● The task
Nothing but the lines from the one containing "The height and width of the screenshot is (289, 648)." to the end of the records that follow should be transcribed, each exactly, with the pictures left out.

● Data for analysis

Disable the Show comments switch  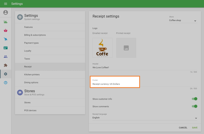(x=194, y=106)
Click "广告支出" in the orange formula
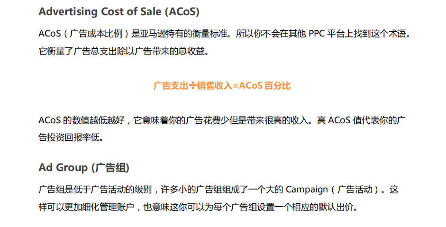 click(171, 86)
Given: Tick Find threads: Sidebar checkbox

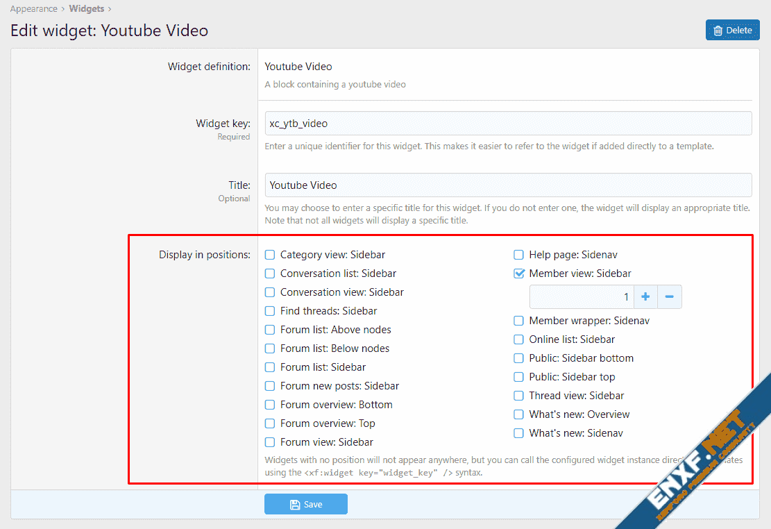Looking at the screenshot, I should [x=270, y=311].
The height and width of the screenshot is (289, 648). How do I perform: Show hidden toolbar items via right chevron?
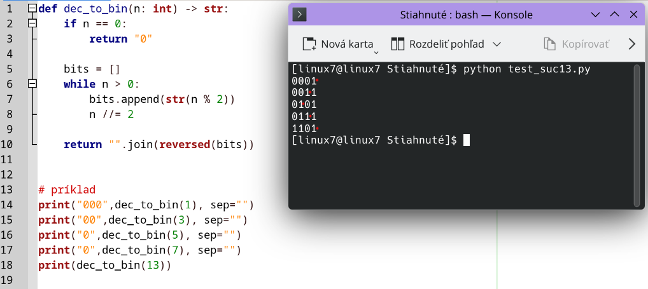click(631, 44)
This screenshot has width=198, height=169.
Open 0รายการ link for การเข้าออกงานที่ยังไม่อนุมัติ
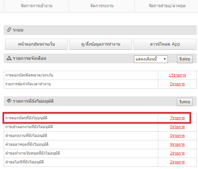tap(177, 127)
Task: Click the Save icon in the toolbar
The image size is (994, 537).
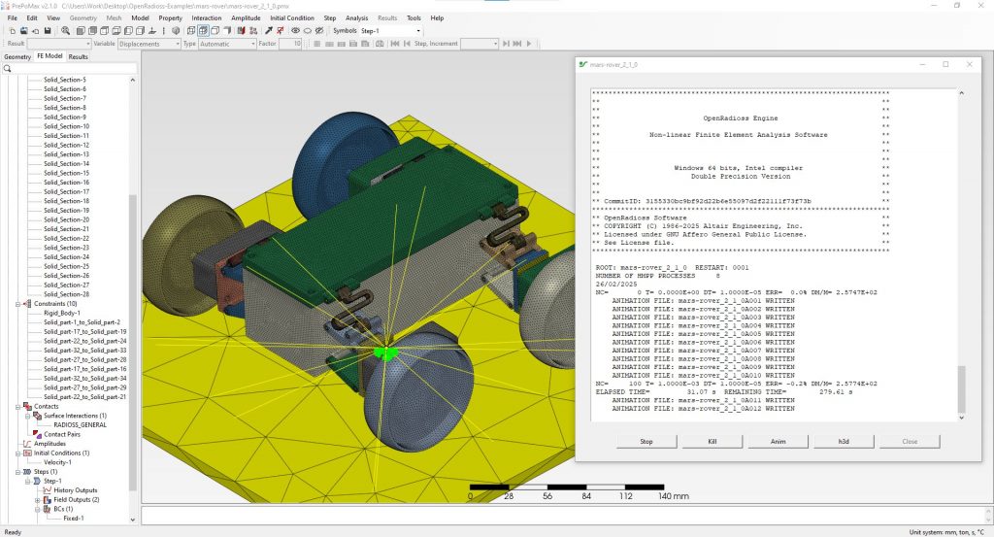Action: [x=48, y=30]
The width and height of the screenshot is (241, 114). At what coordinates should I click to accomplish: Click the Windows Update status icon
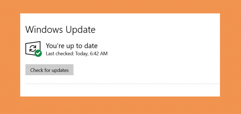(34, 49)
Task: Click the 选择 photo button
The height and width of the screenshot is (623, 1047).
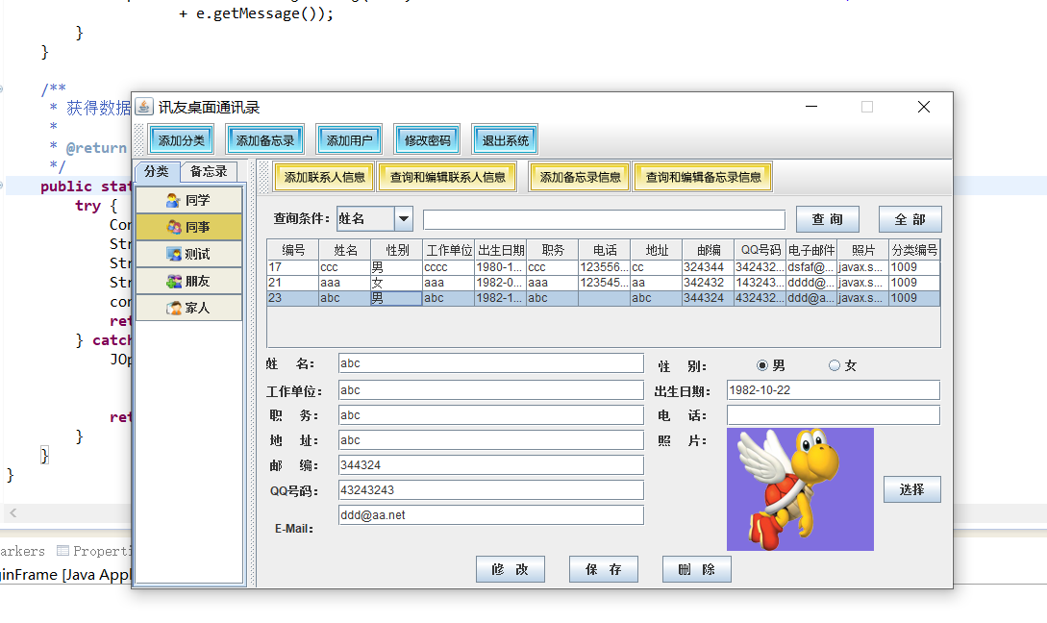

● Solution
The height and width of the screenshot is (289, 648). How do I perform: Show hidden toolbar items via right chevron?
click(631, 44)
This screenshot has width=198, height=169.
Open 0รายการ link for การเข้าออกงานที่ยังไม่อนุมัติ
tap(177, 127)
Task: Click the Save icon in the toolbar
The image size is (994, 537).
Action: [x=48, y=30]
The width and height of the screenshot is (241, 114). At what coordinates should I click to accomplish: Click the Windows Update status icon
(34, 49)
Task: Click the 选择 photo button
The height and width of the screenshot is (623, 1047).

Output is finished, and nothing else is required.